Outro argumento da PGR é a omissão das forças de segurança do Distrito Federal, sob comando de Anderson Torres, ex-ministro da Justiça de Bolsonaro, no dia dos ataques. A denúncia aponta que a Secretaria de Segurança do DF tinha conhecimento prévio do risco de violência, mas falhou em agir.
Contudo, a delação premiada de Mauro Cid contradiz a tese de que houve um planejamento prévio para os ataques de 8 de janeiro. Em depoimento ao STF, ele afirmou que os acontecimentos daquele dia "foram uma surpresa para todos".
Davi Tangerino considera que a relação entre Bolsonaro e os ataques do 8 de janeiro é o ponto mais frágil da denúncia. Ele ressalta que não há provas concretas de que Bolsonaro tenha ordenado ou participado da organização dos atos, especialmente porque ele já não era mais presidente na época.
O professor de Direito Processual Penal da Universidade Federal Fluminense (UFF), João Pedro Pádua, também classifica como "muito fraca" a ligação entre Bolsonaro e os atos de 8 de janeiro. Ele destaca que o vínculo entre o ex-presidente e os manifestantes que participaram dos ataques é indireto e baseado apenas em conexões entre aliados.

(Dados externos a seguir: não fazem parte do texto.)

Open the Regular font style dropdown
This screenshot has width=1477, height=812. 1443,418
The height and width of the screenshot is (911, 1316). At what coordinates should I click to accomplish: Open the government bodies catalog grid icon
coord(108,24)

Por outro lado, Pádua reconhece que a PGR construiu uma linha narrativa coerente, ligando os ataques de Bolsonaro às urnas eletrônicas com os eventos de 8 de janeiro. Entretanto, ele alerta que essa abordagem pode ser uma fraqueza caso os eventos não sejam interpretados como parte de um plano coordenado.
Outro ponto controverso da denúncia é a alegação de que Bolsonaro sabia e concordava com o plano "Punhal Verde Amarelo", que previa o assassinato de Lula, Alckmin e Alexandre de Moraes.
A PGR cita como prova o fato de que Mário Fernandes imprimiu documentos do plano dentro do Palácio do Planalto e depois esteve no Palácio da Alvorada, onde Bolsonaro se encontrava. Além disso, uma mensagem de Fernandes para Mauro Cid, datada de 8 de dezembro de 2022, menciona que Bolsonaro teria dito que qualquer ação poderia ocorrer até 31 de dezembro daquele ano.
No entanto, Mauro Cid afirmou em sua delação que não sabia se Bolsonaro tinha conhecimento do plano. Essa incerteza gera dúvidas sobre a força da acusação. Para João Pedro Pádua, a ausência de uma prova concreta enfraquece essa parte da denúncia, pois seria esperado que Cid confirmasse a participação do ex-presidente se ela de fato tivesse ocorrido.
Davi Tangerino ressalta que, caso o processo seja instaurado, a defesa de Bolsonaro poderá questionar a interpretação dada às provas pela PGR. Ele destaca que o julgamento caberá ao Supremo Tribunal Federal, que decidirá qual narrativa está mais bem fundamentada nos elementos apresentados.
A denúncia contra Bolsonaro é considerada sólida em relação à tentativa de golpe de Estado, pois há um conjunto significativo de provas e testemunhos que indicam sua participação na articulação para permanecer no poder. No entanto, as acusações sobre sua ligação direta com os ataques de 8 de janeiro e o suposto plano de assassinato de Lula ainda carecem de provas mais contundentes.
Caso o processo avance, a defesa de Bolsonaro poderá explorar essas fragilidades para contestar as acusações. O julgamento no STF será decisivo para determinar se a narrativa construída pela PGR se sustentará juridicamente.